A really quick post to highlight one specific aspect: what happens to the MTF produced by the slanted edge method if the ESF is truncated.

To recap: The slanted edge method projects image intensity values onto the normal of the edge to produce the Edge Spread Function (ESF). Any practical implementation has to place an upper limit on the maximum distance that pixels can be from the edge (as measured along the edge normal). MTF Mapper, for example, only considers pixels up to a distance of 16 pixels from the edge.

Looking back at the Airy pattern that results from the diffraction of light through a circular aperture we can see that the jinc2 function has infinite support, in other words, it tapers off to zero but never quite reaches zero if we consider a finite domain.
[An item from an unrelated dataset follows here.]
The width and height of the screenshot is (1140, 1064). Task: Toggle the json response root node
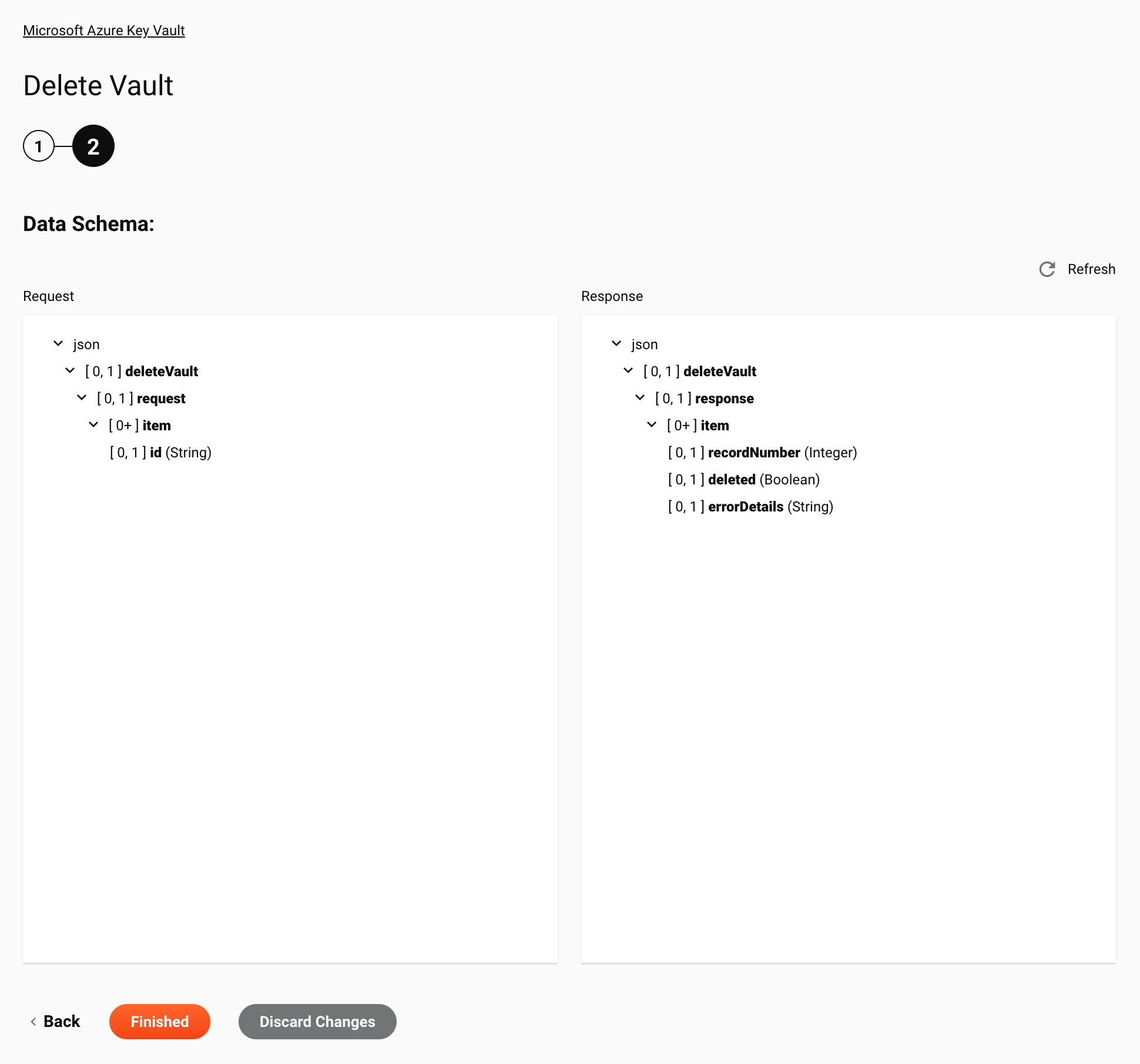click(617, 343)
We also know that the effective width of the Airy pattern increases with increasing f-number. Herein lies the problem: a slanted edge implementation that truncates the ESF will necessarily discard part of the Airy pattern. The discarded part is of course the samples furthest from the edge, and we know that those samples tend to contribute more to the lower frequencies in the MTF.

Simulating a slanted edge image using the Airy + photosite aperture model, with an aperture of f/8, light at 550 nm, a 100% fill-factor square photosite aperture, and 4.886 micron photosite pitch (something approximating the D810), we can investigate the impact of the truncation distance on the MTF as measured by the slanted edge method. Here goes:
The green dotted line represents the expected MTF curve (from our simple model). I have zoomed in on the low-frequency region, but we can see that both the truncated MTF measurements (red and black curves) tend to follow the green curve more closely after about 0.10 cycles per pixel. We also note that both the red and black curves contain a few points that are clearly above the green curve between 0 and 0.05 cycles per pixel. It is physically impossible for the measured MTF to exceed the diffraction MTF (blue curve), so we can state with confidence that this is a measurement error.

If we compare the red and the black curves we can see that a wider truncation window (red curve) reduces the overshoot at low frequencies. If we had the opportunity to use an even wider truncation window, we would be able to reduce the overshoot to even lower levels.

Lastly, if we introduce apodization into the mix we are compounding the problem even further by attenuating the edges of the PSF. This leads to even greater overshoot (at low frequencies) in our measured MTF curve.

Bottom line: The slanted edge method is constrained by practical limitations, most notably the desire to have a finite truncation window, and the desire to reduce the impact of image noise using apodization of the PSF. These constraints lead to overshoot in the lowest frequencies of the measured MTF. It may be possible to apply an empirical correction to minimize the overshoot, but only at the cost of making strong assumptions regarding the shape of the MTF, which is best avoided.